By Tanya Ward Goodman
Setting the candy house on fire fulfilled my son’s need to burn stuff and my need to clear the house of holiday detritus. It was a win-win situation.
I’ve decided to let this burning candy house be a symbol of all of my New Year’s resolutions. I have resolved to be more fun, to be more adventurous, to trust my children more, to keep a cleaner house and a more creative mind.
When I was a kid, we burned stuff all the time. Of course I grew up in the mountains where some of our friends relied solely on woodstoves and kerosene lamps for warmth and light, so often we were burning stuff just to get by. I have deep sensory memories of holding a lit incense wand to Styrofoam plates, letting the orange heat eat away bits of white. The aroma of patchouli combined with melting plastic was absolutely magical (if not more than a little toxic). My brother and I spent hours lighting candles and letting the wax drip hypnotically from one place to another, pinching the edges of one candle to form a reservoir then slicing into it with our fingernails to let the molten contents spill. We dipped fingertips into the hot wax, braving the sudden heat so that we might then peel off fingerprint castings, each whorl wholly our own.

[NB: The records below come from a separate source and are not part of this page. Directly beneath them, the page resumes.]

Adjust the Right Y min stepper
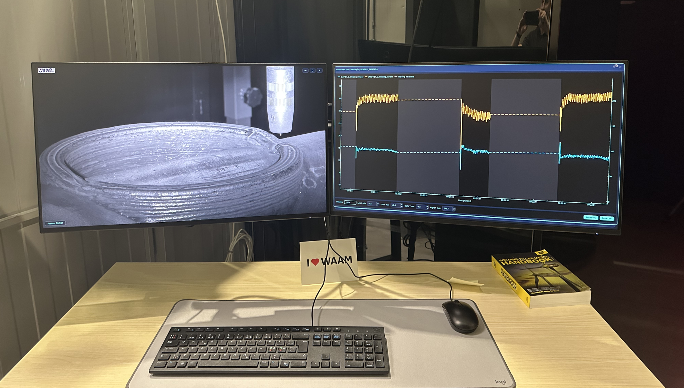Screen dimensions: 684x388 click(x=427, y=207)
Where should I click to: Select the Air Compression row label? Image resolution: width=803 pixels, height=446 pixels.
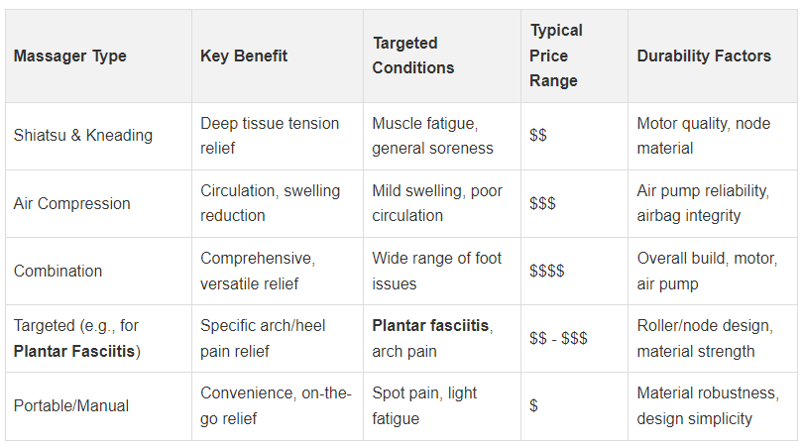pos(72,203)
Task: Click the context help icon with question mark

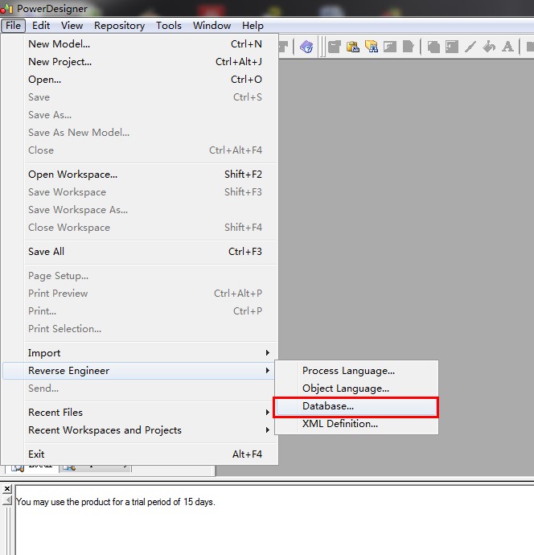Action: click(306, 47)
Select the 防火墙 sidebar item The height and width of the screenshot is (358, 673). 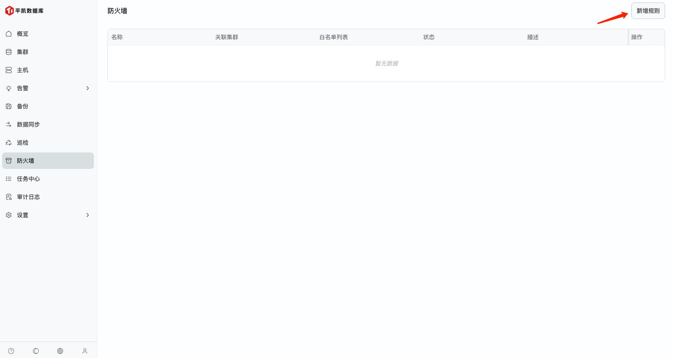pyautogui.click(x=26, y=161)
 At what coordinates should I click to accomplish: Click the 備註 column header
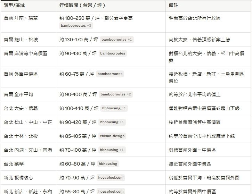pos(173,6)
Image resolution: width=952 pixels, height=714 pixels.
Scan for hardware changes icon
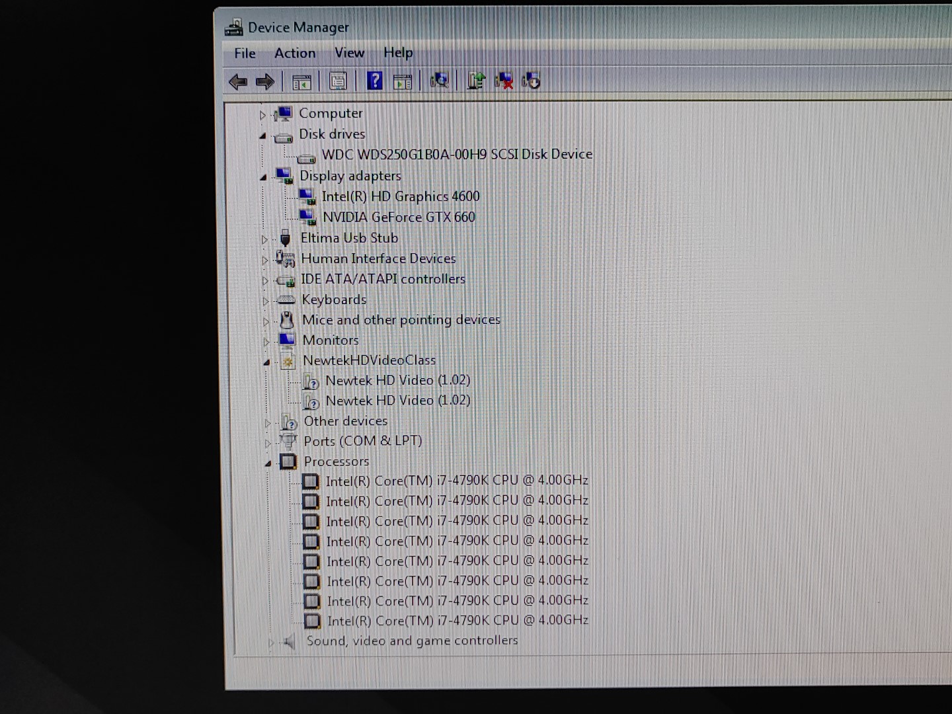click(x=439, y=81)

“You were so lucky,” my kids say. “You nearly died every day when you were a kid.”
We burned piles of leaves and piles of wood scraps from my dad’s workshop. We had bonfires in the backyard and my dad regularly poured paint thinner into the fireplace just to see the burst of flame. On the 4th of July, the grown ups set off illegal fireworks and shot batteries through a plywood target with a cannon powered by M80s – tiny explosives powerful enough to take off a man’s hand.
Once my brother put a pile of firecrackers under a coffee can and the thing blew up into the air and cut a slice across the bridge of his nose. The face bleeds a lot.
“It’s good to do dangerous things,” my kids say.
And it is. It’s good to feel the heat of fire and see how quickly it can eat through a sturdy candy house. It’s good to witness this kind of power and feel like you have a little bit of control over it.